# [How to complete this task]
Each record beneath this line is to be copied exactly.

_____

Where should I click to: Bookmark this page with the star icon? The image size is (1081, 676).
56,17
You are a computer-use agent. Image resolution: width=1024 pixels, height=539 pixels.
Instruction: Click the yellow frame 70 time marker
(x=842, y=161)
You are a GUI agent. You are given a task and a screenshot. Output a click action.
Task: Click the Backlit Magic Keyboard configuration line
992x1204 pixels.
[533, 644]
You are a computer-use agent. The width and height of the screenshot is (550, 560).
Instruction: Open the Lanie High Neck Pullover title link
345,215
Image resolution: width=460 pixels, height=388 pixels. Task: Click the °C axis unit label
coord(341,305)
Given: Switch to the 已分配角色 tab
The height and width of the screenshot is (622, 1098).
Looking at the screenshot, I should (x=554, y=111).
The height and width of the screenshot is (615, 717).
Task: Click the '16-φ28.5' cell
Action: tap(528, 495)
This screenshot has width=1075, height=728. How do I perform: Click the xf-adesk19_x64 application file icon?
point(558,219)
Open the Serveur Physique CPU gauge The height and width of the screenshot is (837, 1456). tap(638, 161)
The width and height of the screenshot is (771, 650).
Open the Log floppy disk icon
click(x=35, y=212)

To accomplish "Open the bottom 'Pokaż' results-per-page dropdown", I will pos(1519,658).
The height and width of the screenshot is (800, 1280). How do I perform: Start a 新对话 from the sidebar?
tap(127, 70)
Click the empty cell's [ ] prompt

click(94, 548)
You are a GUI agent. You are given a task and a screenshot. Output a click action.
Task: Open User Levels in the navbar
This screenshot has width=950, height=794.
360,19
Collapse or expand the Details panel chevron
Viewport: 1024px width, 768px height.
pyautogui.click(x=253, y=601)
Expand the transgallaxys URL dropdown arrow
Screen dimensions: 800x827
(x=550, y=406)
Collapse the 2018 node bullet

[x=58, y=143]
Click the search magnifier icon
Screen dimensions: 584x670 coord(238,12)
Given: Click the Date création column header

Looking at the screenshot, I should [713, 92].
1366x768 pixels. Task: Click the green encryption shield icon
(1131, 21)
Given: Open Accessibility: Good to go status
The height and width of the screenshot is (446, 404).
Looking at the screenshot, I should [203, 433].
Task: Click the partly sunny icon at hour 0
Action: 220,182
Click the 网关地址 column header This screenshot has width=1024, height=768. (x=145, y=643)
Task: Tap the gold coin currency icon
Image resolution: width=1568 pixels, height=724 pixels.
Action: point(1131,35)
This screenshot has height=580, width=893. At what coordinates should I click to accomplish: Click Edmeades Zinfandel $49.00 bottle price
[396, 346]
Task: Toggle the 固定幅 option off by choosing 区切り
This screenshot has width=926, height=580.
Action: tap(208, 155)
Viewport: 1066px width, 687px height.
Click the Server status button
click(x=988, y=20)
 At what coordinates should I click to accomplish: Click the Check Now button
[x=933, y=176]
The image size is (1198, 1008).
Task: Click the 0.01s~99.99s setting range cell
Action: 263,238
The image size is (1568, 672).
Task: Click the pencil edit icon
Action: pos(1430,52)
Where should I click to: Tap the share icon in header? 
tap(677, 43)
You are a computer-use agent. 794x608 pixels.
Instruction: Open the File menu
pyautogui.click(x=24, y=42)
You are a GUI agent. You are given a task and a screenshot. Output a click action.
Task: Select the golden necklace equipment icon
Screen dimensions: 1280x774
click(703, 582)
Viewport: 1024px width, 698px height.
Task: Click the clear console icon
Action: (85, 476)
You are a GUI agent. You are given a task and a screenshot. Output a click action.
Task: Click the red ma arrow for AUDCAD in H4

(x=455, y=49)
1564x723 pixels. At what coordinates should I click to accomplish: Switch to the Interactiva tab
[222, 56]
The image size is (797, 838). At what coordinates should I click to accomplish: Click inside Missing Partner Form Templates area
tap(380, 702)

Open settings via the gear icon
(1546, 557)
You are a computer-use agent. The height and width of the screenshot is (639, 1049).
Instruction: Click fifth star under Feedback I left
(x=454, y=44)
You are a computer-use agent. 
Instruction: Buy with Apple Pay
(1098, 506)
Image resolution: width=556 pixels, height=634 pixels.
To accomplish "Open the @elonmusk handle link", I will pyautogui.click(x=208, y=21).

_____

# [Result for this exercise]
Where should I click to: Bookmark this page with the star icon? The image size is (1081, 676).
56,17
You are a computer-use agent. Image resolution: width=1024 pixels, height=539 pixels.
Instruction: Click the yellow frame 70 time marker
(x=842, y=161)
You are a GUI agent. You are given a task and a screenshot. Output a click action.
Task: Click the Backlit Magic Keyboard configuration line
992x1204 pixels.
[533, 644]
You are a computer-use agent. The width and height of the screenshot is (550, 560).
Instruction: Open the Lanie High Neck Pullover title link
345,215
Image resolution: width=460 pixels, height=388 pixels. Task: Click the °C axis unit label
coord(341,305)
Given: Switch to the 已分配角色 tab
The height and width of the screenshot is (622, 1098).
Looking at the screenshot, I should (x=554, y=111).
The height and width of the screenshot is (615, 717).
Task: Click the '16-φ28.5' cell
Action: tap(528, 495)
This screenshot has width=1075, height=728. How do I perform: Click the xf-adesk19_x64 application file icon?
point(558,219)
Open the Serveur Physique CPU gauge The height and width of the screenshot is (837, 1456). tap(638, 161)
The width and height of the screenshot is (771, 650).
Open the Log floppy disk icon
click(x=35, y=212)

To accomplish "Open the bottom 'Pokaż' results-per-page dropdown", I will pos(1519,658).
The height and width of the screenshot is (800, 1280). How do I perform: Start a 新对话 from the sidebar?
tap(127, 70)
Click the empty cell's [ ] prompt

click(94, 548)
You are a GUI agent. You are given a task and a screenshot. Output a click action.
Task: Open User Levels in the navbar
This screenshot has width=950, height=794.
360,19
Collapse or expand the Details panel chevron
Viewport: 1024px width, 768px height.
pyautogui.click(x=253, y=601)
Expand the transgallaxys URL dropdown arrow
Screen dimensions: 800x827
(x=550, y=406)
Collapse the 2018 node bullet

[x=58, y=143]
Click the search magnifier icon
Screen dimensions: 584x670 coord(238,12)
Given: Click the Date création column header

Looking at the screenshot, I should [713, 92].
1366x768 pixels. Task: Click the green encryption shield icon
(1131, 21)
Given: Open Accessibility: Good to go status
The height and width of the screenshot is (446, 404).
Looking at the screenshot, I should [203, 433].
Task: Click the partly sunny icon at hour 0
Action: 220,182
Click the 网关地址 column header This screenshot has width=1024, height=768. (x=145, y=643)
Task: Tap the gold coin currency icon
Image resolution: width=1568 pixels, height=724 pixels.
Action: point(1131,35)
This screenshot has height=580, width=893. At what coordinates should I click to accomplish: Click Edmeades Zinfandel $49.00 bottle price
[396, 346]
Task: Toggle the 固定幅 option off by choosing 区切り
This screenshot has width=926, height=580.
Action: tap(208, 155)
Viewport: 1066px width, 687px height.
Click the Server status button
click(x=988, y=20)
 At what coordinates should I click to accomplish: Click the Check Now button
[x=933, y=176]
The image size is (1198, 1008).
Task: Click the 0.01s~99.99s setting range cell
Action: 263,238
The image size is (1568, 672).
Task: Click the pencil edit icon
Action: pos(1430,52)
Where should I click to: Tap the share icon in header? 
tap(677, 43)
You are a computer-use agent. 794x608 pixels.
Instruction: Open the File menu
pyautogui.click(x=24, y=42)
You are a GUI agent. You are given a task and a screenshot. Output a click action.
Task: Select the golden necklace equipment icon
Screen dimensions: 1280x774
click(703, 582)
Viewport: 1024px width, 698px height.
Task: Click the clear console icon
Action: (85, 476)
You are a GUI agent. You are given a task and a screenshot. Output a click action.
Task: Click the red ma arrow for AUDCAD in H4

(x=455, y=49)
1564x723 pixels. At what coordinates should I click to accomplish: Switch to the Interactiva tab
[222, 56]
The image size is (797, 838). At what coordinates should I click to accomplish: Click inside Missing Partner Form Templates area
tap(380, 702)

Open settings via the gear icon
(1546, 557)
You are a computer-use agent. The height and width of the screenshot is (639, 1049).
Instruction: Click fifth star under Feedback I left
(x=454, y=44)
You are a computer-use agent. 
Instruction: Buy with Apple Pay
(1098, 506)
Image resolution: width=556 pixels, height=634 pixels.
To accomplish "Open the @elonmusk handle link", I will pyautogui.click(x=208, y=21).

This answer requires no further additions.